▶ [What the exercise asks]:
Which lines of the records contain the string "Select"? Copy each of those lines in full, matching case exactly.

***** Exercise input *****

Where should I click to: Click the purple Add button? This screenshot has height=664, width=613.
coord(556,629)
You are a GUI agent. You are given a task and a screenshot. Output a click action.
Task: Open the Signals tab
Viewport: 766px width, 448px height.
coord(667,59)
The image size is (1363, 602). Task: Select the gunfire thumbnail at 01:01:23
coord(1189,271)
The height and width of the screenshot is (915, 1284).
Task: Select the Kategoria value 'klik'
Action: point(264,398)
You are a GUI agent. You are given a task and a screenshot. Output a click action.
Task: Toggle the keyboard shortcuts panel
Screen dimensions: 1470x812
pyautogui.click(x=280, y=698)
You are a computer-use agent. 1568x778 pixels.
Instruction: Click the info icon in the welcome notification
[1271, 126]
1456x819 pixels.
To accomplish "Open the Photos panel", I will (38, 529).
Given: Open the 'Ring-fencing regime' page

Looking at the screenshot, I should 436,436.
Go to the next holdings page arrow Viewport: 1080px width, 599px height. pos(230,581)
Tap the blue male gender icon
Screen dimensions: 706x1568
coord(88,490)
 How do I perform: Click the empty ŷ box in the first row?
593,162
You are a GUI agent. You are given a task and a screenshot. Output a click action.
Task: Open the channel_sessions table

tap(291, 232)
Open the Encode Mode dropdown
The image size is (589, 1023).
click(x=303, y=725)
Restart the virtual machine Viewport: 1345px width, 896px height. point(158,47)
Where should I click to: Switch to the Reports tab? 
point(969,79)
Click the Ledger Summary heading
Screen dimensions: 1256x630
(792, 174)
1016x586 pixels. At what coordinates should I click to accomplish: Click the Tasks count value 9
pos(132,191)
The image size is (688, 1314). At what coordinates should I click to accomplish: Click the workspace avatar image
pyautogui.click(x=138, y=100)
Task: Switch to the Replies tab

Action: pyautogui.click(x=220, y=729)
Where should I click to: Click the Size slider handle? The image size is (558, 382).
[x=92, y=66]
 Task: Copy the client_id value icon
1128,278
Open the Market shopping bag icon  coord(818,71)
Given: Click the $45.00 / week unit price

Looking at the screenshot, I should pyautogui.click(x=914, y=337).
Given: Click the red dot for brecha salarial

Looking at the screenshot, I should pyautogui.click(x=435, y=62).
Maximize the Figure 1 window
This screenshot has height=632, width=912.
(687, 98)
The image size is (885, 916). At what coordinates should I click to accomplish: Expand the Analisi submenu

*****

▶ [Output for this task]:
The image size is (1363, 602). Task: Select the gunfire thumbnail at 01:01:23
Task: Select the Kategoria value 'klik'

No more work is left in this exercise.